Don Giovanni / ROH 2008 (3)

(Previous section here.)

I think the reason that I didn’t enjoy this as much as I feel like I ought to is that while there are a lot of really good individual components to this, I’m still trying to figure out what the overall point is.

We’ve got the identical-looking men, and a lot of moments of female solidarity, e.g. Anna and Zerlina comforting Elvira, and the very fact (in the opera itself) that Don Giovanni tries to get rid of Elvira with the tired old “she’s just a crazy bitch” narrative and it doesn’t work. There are also numerous comparisons of the female characters to the image of the Virgin that’s stuck up on the rotating drum thing. During Ottavio’s “dalla sua pace” Donna Anna has left the stage and reappears up near the top, standing still, right next to the religious image. And there are a lot of “women in high up places” like Elvira in her window (and the maid in the window) in Act II. Again, the thing with the windows is in the opera itself, so it’s not like this is all coming from nowhere.

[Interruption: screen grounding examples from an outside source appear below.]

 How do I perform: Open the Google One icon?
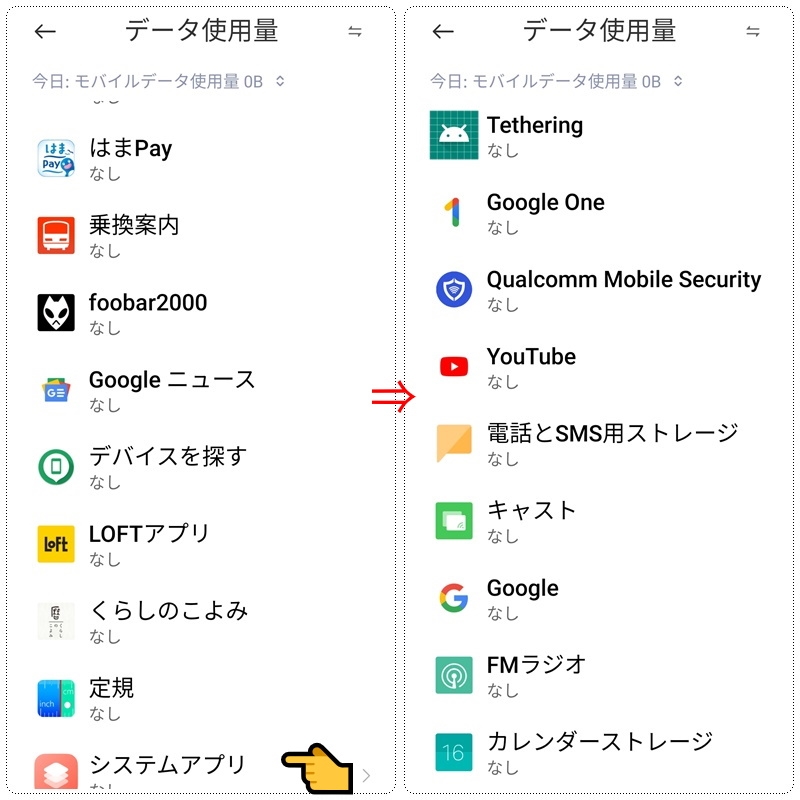pyautogui.click(x=454, y=212)
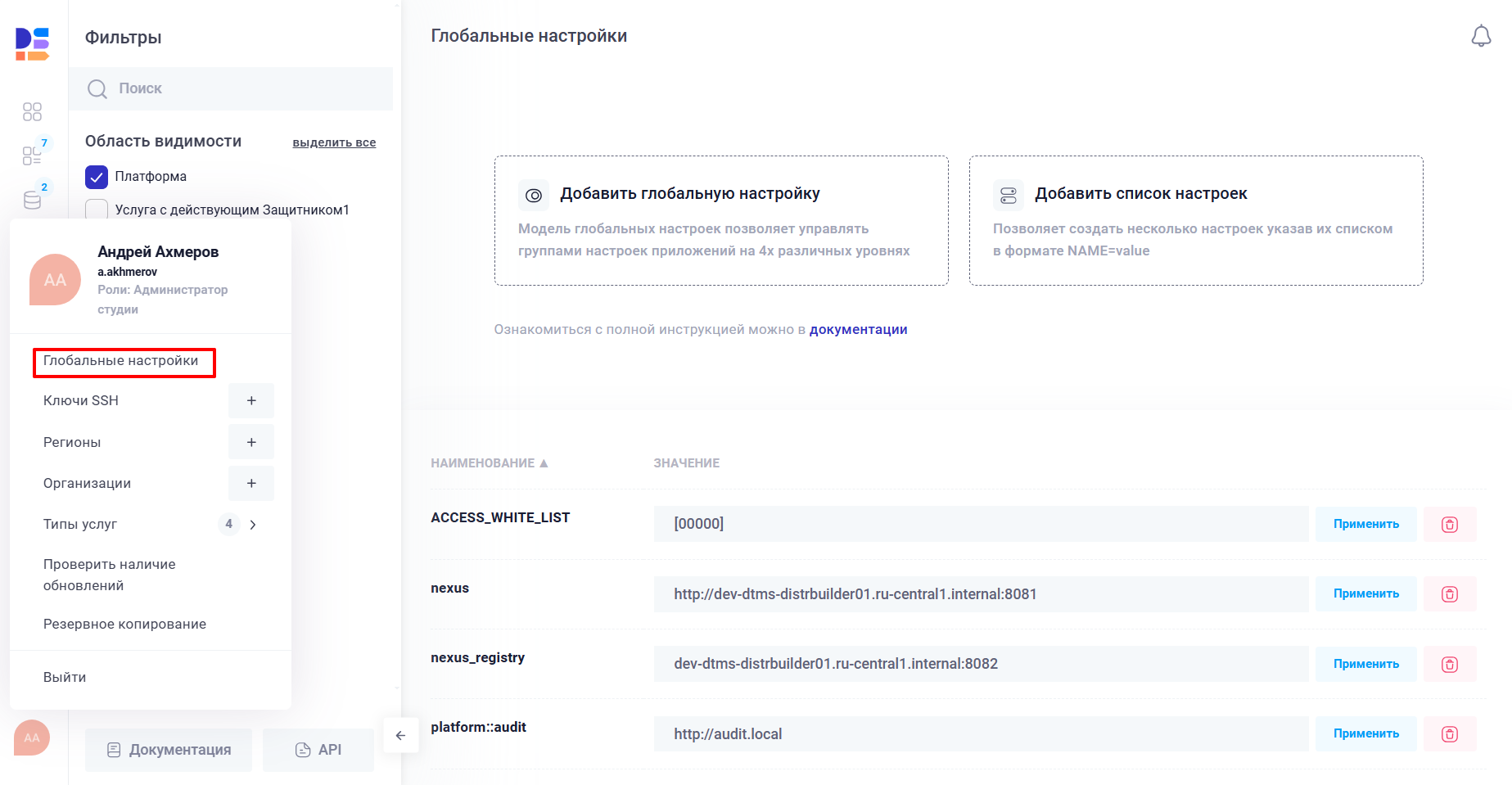Click the API button with its icon
This screenshot has width=1512, height=785.
(x=318, y=749)
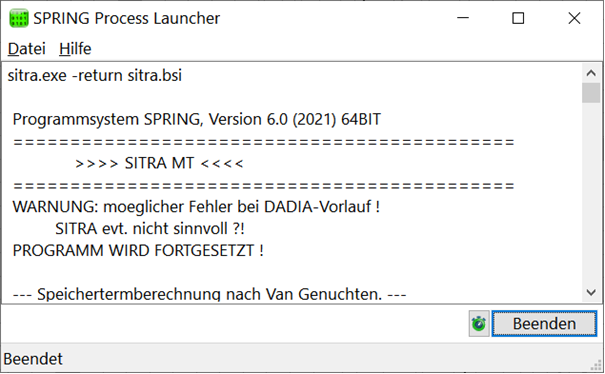Click the output scrollbar up arrow
Image resolution: width=605 pixels, height=374 pixels.
click(x=591, y=73)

Also, Donna Anna in the first scene where she’s pursuing Don Giovanni, and Elvira in the scene where DG and Leporello perform the bait and switch are wearing the same thing, a sort of blue sheet wrapped the body. So something is being said here about gender, but I’m not sure what it is. And at the end, we get a very familiar form of humor when Donna Anna says “wait a year” and Don Ottavio turns away with a look on his face like “I put up with so much crap from this woman” that makes the audience laugh – it’s a “those crazy demanding weird creatures called women” sort of joke, which doesn’t seem to quite fit with whatever is going on previously.

Along similar lines, there’s the very end, after Don Giovanni has been dragged to hell, and after the final chorus where everyone is now dressed in white and things are ok again (I guess?), where we get a glimpse of Don Giovanni in hell – he’s completely naked, carrying a naked woman in his arms, and he looks pretty happy. It’s as if the opera is attempting to turn itself into a sort of lighthearted and not very imaginative commentary on gender relations – but I’m not actually sure that this is the intention. The point, I guess, is that there is something uneven about the tone of this production. There is some very nice singing in this, and it’s worthwhile for that, but I’m not sure ultimately what it all adds up to.